Many IoT platforms still store online state as a single field such as online = true/false. That looks convenient until the system has to support different device classes, unstable networks, command delivery, fleet search, and operations alerts. At that point one field starts answering four different questions at once:
- is there a network session right now
- is the device still alive on schedule
- when did the platform last observe valid activity
- did the device go away cleanly or through an abnormal disconnect
The core conclusion of this article is: device online state should not be modeled as a single field. A safer design combines four distinct signals: Connectivity for session presence, Heartbeat for expected liveness, Last Seen for the most recent valid activity, and LWT or an equivalent disconnect event for abnormal break detection. The state that operations and alarms use should be a derived judgment built from those signals, not any one of them alone.
Once those concerns are collapsed into a single value, the platform usually creates the same failures:
- the session is gone but the UI still shows the device as online
- heartbeat is missing while sporadic telemetry makes the state flap
- MQTT disconnects are treated as generic silence because no abnormal signal is captured
- low-power devices are misclassified as unstable because they were never meant to be always online
Definition Block
In this article,
device online statedoes not mean broker connectivity alone and does not mean the latest timestamp in a table. It means the platform's current operational judgment about whether the device can be treated as communicable, observable, and dependable right now.
Decision Block
If your system supports alarms, fleet search, command delivery, operations triage, or SLA reporting, do not expose a raw boolean as the source of truth for device status. Store the underlying signals separately and derive operational states such as
online,suspect_offline,offline, andstalefrom them. Otherwise network state, device liveness, and data freshness will be mixed into one misleading concept.

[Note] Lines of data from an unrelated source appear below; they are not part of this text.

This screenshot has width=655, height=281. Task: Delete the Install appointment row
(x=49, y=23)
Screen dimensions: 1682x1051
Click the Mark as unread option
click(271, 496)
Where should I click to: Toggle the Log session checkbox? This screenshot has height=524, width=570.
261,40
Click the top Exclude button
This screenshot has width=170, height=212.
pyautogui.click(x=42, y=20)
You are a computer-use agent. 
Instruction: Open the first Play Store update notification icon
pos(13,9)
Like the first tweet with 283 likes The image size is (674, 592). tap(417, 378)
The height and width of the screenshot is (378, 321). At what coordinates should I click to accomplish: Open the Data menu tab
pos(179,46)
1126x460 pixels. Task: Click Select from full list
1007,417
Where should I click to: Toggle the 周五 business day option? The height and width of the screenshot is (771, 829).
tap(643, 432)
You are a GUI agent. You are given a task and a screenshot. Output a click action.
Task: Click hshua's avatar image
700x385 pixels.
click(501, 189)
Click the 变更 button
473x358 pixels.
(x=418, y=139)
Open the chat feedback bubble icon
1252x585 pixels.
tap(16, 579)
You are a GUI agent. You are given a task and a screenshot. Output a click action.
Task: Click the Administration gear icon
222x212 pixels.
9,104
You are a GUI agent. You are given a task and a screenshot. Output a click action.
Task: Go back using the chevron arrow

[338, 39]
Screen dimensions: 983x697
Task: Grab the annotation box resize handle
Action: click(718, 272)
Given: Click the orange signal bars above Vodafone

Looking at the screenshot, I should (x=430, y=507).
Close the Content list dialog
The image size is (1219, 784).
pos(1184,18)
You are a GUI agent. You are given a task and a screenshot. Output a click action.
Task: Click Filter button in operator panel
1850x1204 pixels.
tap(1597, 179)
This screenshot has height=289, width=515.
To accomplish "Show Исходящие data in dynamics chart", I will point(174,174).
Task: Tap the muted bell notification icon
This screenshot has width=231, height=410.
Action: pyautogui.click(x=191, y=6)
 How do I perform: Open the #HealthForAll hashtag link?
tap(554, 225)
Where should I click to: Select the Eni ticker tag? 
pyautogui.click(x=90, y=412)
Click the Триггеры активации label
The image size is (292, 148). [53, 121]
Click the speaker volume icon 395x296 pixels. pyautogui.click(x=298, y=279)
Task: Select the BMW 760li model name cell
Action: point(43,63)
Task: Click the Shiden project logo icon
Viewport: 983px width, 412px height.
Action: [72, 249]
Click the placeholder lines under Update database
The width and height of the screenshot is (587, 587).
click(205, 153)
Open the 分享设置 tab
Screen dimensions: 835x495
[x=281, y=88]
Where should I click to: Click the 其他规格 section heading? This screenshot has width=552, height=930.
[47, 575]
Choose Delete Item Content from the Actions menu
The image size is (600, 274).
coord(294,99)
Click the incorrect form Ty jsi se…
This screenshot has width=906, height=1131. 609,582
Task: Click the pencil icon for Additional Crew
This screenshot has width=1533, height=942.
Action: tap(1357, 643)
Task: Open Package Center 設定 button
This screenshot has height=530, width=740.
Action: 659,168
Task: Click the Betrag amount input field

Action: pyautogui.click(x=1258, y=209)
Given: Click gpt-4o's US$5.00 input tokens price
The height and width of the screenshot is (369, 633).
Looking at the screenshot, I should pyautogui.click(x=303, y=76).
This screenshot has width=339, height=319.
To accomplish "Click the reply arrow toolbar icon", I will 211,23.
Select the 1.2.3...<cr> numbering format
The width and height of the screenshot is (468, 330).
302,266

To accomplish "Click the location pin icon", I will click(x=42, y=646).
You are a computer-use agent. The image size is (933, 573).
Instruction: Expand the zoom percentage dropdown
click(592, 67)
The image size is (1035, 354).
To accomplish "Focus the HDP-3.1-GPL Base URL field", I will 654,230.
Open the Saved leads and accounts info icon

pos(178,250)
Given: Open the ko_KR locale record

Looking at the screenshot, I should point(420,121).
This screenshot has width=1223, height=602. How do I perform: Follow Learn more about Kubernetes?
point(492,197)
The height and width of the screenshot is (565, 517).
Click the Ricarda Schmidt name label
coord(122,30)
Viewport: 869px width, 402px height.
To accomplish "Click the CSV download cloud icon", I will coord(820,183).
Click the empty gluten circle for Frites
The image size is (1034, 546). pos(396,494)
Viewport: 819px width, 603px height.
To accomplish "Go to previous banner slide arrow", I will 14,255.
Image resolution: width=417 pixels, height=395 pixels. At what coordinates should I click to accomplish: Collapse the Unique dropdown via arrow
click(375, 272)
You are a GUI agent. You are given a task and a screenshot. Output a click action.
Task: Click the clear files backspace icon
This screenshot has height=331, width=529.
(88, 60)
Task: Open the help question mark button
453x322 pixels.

1. Why online state is not a single field
1.1 Different layers are asking different questions
The same word online means different things depending on who asks:
- the connectivity layer cares whether an MQTT, TCP, WebSocket, or cellular session exists
- the device platform cares whether the device is still alive on the expected schedule
- the operations console cares whether commands are likely to work now
- the business layer cares whether the reported state is trustworthy enough for alerts or automation
If the platform keeps only one online field, those layers are forced to share one answer even though they are not asking the same question.
1.2 A usable status model needs object, condition, and consequence
A meaningful state judgment should always clarify:
- object: session presence, device liveness, or data freshness
- condition: based on heartbeat timeout, disconnect event, lack of data, or LWT
- consequence: affects dashboard display, alarms, command routing, or ticket escalation
Without those dimensions, online state becomes whatever the last component happened to write.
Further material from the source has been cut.